As any sysadmin responsible for mail systems will know, sometimes email gets relayed that shouldn’t. In this post, we will walk through the process of dealing with a SPAM email abuse report. It’s key to ensure these are dealt with in a timely manor as it will effect the SMTP servers reputation and therefore its ability to send email.
The initial report
There are a number of ways you may notice SPAM email abuse, however in this case abuse has been reported to us from an external source (eg: Anti-SPAM vendor or ISP).
Track the source
First of all, we need to track the source of the SPAM messages. Normally you would see all the mail servers in the message headers, with the newest entries appended to the top. This allows you to work back through the mail flow to trace the source server. In this example, all internal mail server headers have been stripped off by the external gateway before finally leaving the sending domains control. While this may seem strange, it prevents external parties from identifying DNS host names, IP addresses and software versions of internal mail servers.
In this example we will track the message through Exchange 2010’s built in Message Flow Troubleshooting. In the event your using another mail server, the principle is the same but you will need to use the relevant tools. Eg: for Exim take a look at /var/log/exim/mail.log.
You will see from the above, we are able to trace both the receive as the message comes to Exchange from the server, and then the send as it leaves to head for the externally facing mail gateway. This allows identification of the source server and will also provide a good indication of how big the issue is, including how long this has been happening, how many messages have been sent, who they have gone to and so on.
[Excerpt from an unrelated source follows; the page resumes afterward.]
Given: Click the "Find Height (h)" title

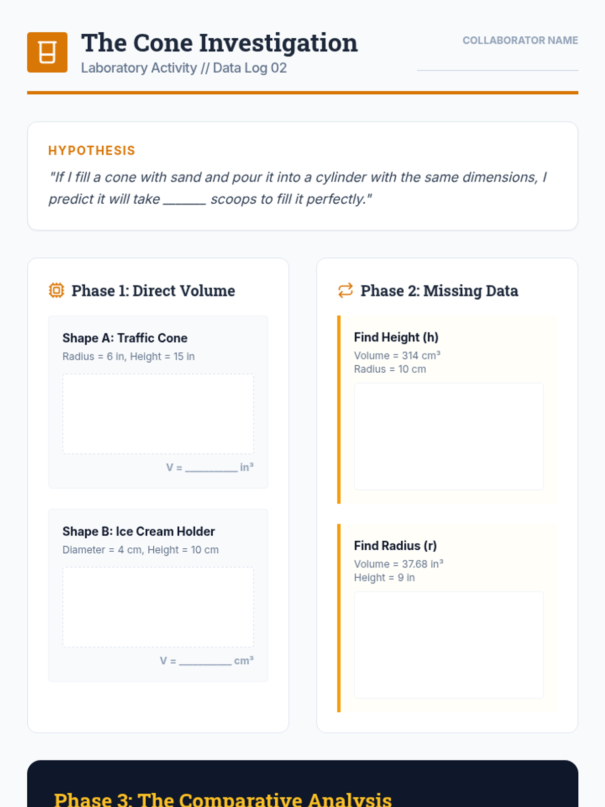Looking at the screenshot, I should 396,337.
Now we have confirmed the initial report as true, and tracked this to a WWW server we will investigate further. Once on the affected server we find that SMTP server logging is disabled, we already have what we need, but will enable that to assist with future diagnostics. Simply tick the box and ensure you set an appropriate limit and rotation for your environment on the log file.
Contain the issue
Now the server has been identified, contain the flow of mail by stopping the affected SMTP service and verify there is no more email leaving the mail infrastructure.
Identify the vulnerability
By examining the content of the email message reported as SPAM, and looking at the sites hosted by the server in question, identify the vulnerability. In this case, its a web form that allows a website user to email a 3rd party, with no CAPTCHA or authentication protection. This box also allows more than one ‘friends’ address to be allowed, up to around 200 in fact, simply by comma separating entries.
Repair the fallout
Once the web form has been repaired or removed, you will need to perform a number of remedial tasks.
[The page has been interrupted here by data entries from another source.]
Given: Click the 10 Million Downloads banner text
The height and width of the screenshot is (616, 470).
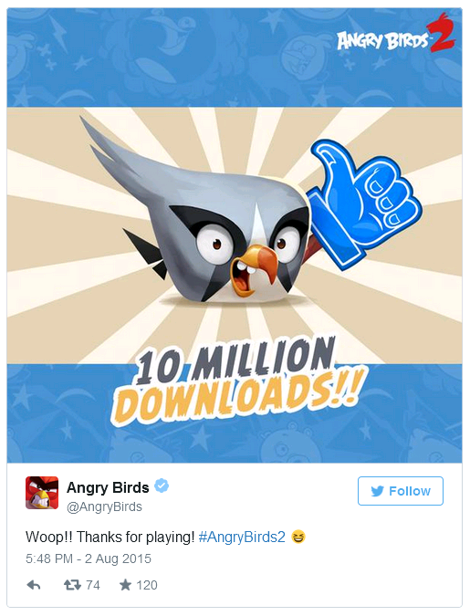Looking at the screenshot, I should coord(241,383).

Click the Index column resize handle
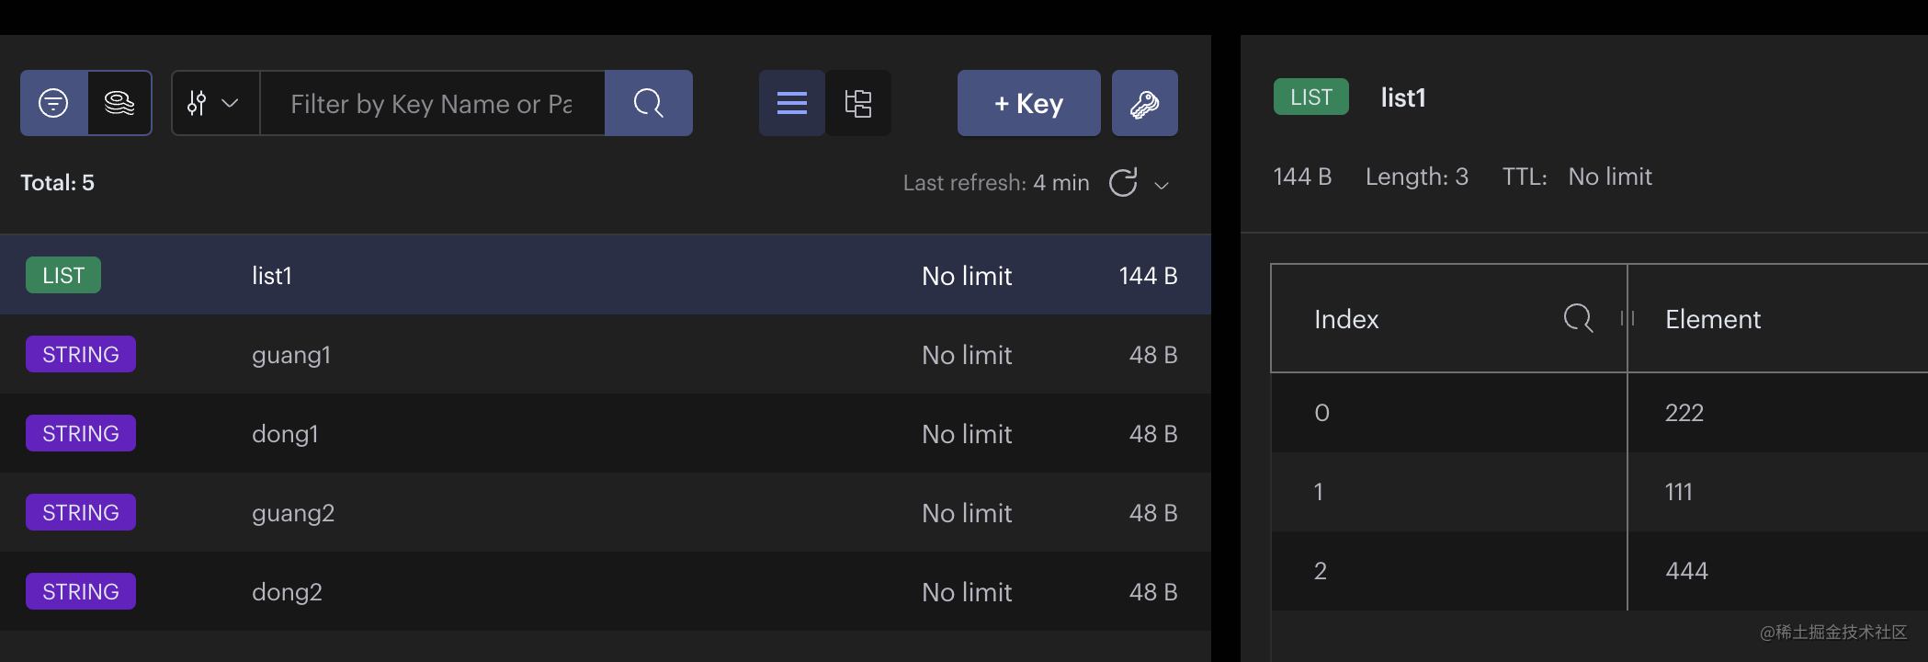point(1627,318)
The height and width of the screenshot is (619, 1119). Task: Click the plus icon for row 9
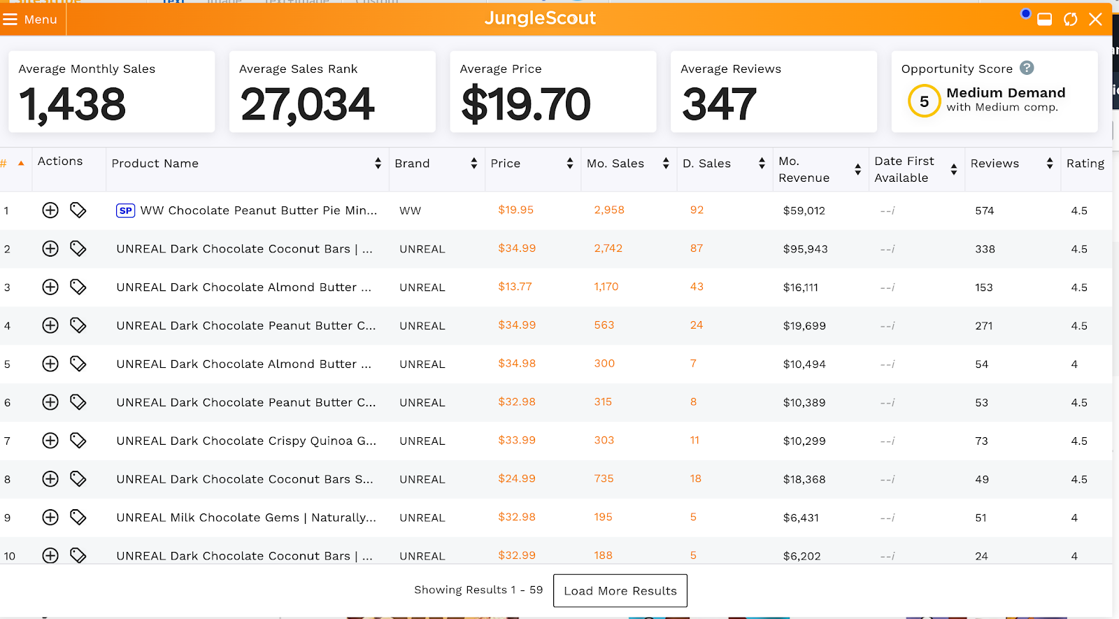[x=50, y=518]
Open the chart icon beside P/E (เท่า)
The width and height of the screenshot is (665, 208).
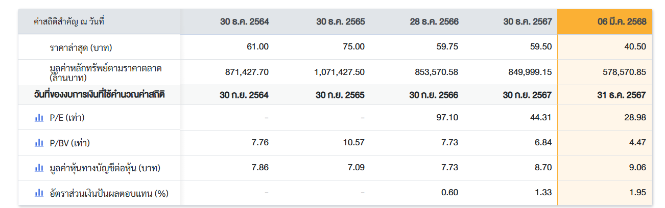point(39,118)
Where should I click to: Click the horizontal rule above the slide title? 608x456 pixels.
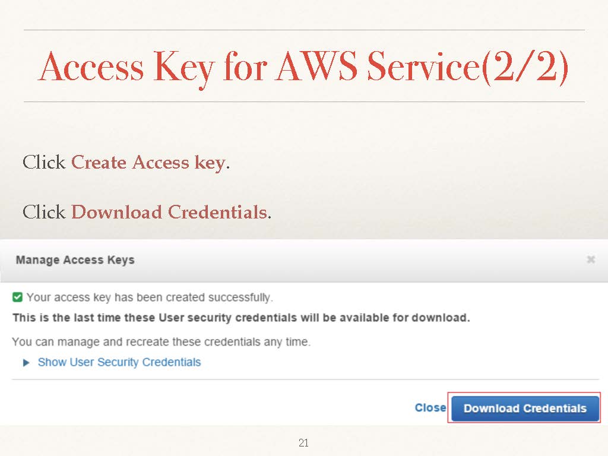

First off, clear any SPAM messages from the queues on all your mail servers, eg: application server, mail relay and external gateway.
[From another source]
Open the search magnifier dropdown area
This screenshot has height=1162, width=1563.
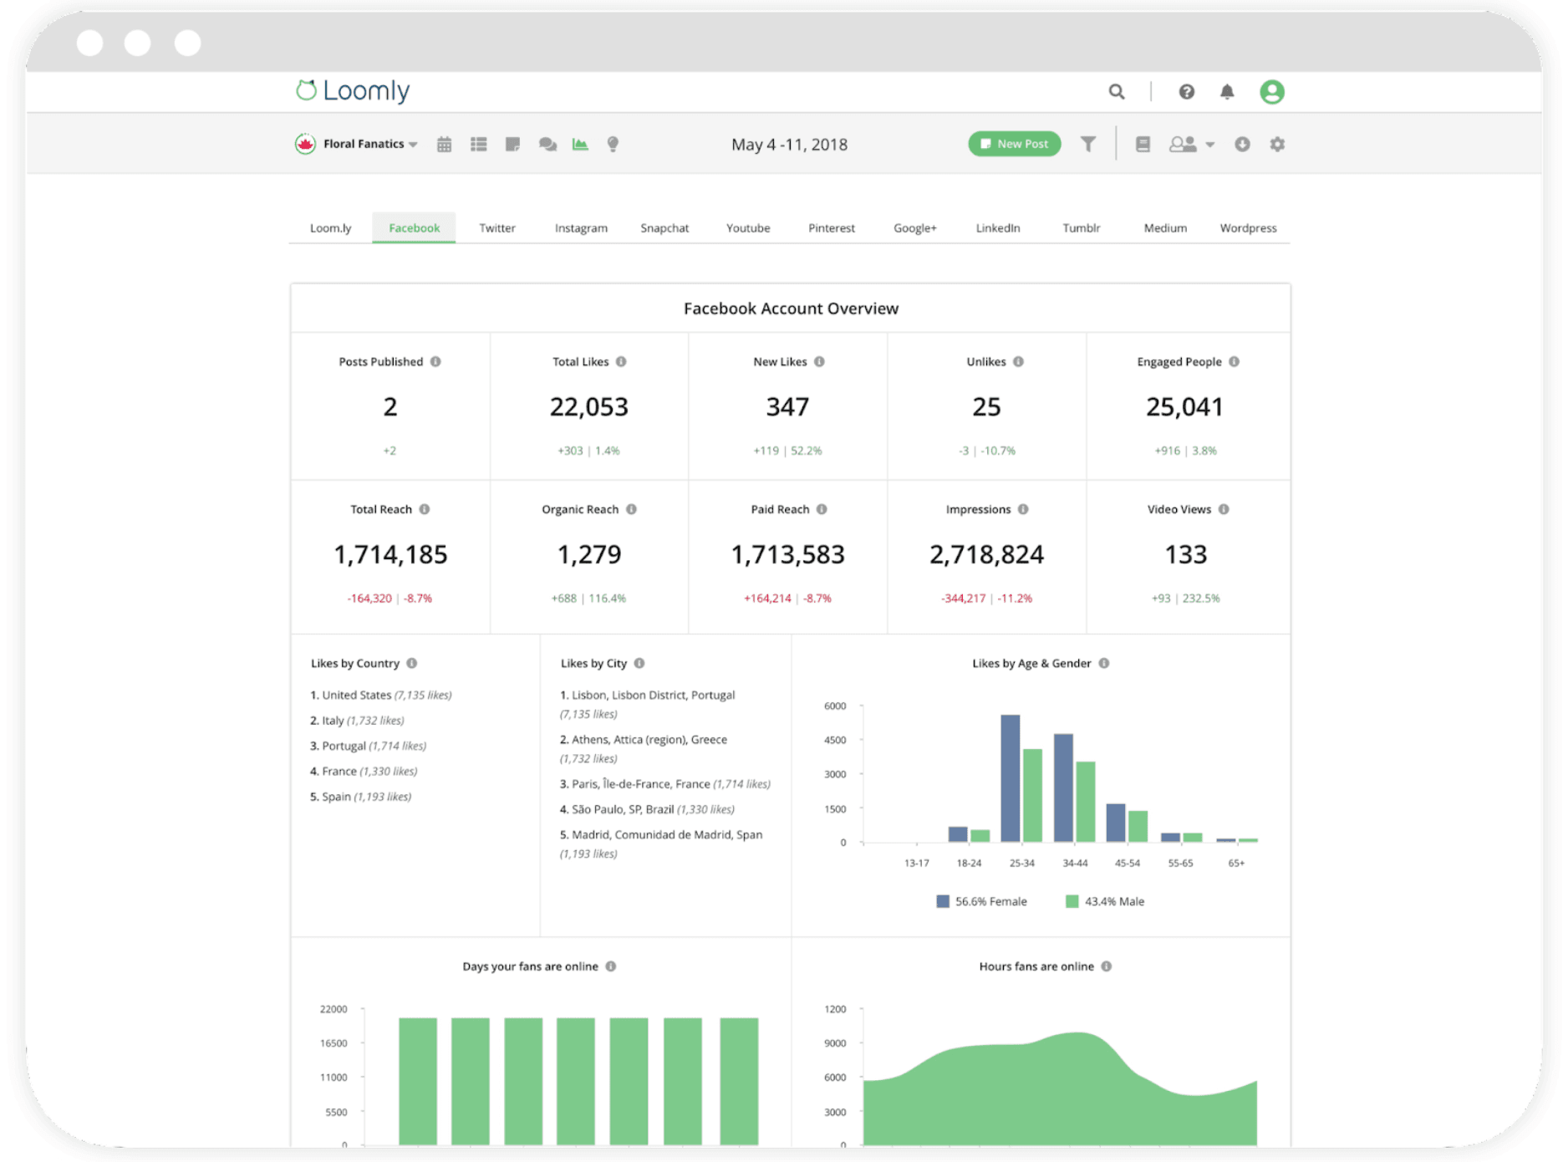click(x=1117, y=91)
For Exim servers, please see my earlier post: Delete mail from an exim mail queue
Next, check the damaged reputation of the domain name, DNS host entry of the mail gateway, and IP address of the mail gateway.
If the IP/domain is on any lists, follow the process for requesting removal.
Lastly, restart any email services that were halted during the initial phases of the investigation. You should also run a series of checks to ensure there is nothing further wrong with the environment.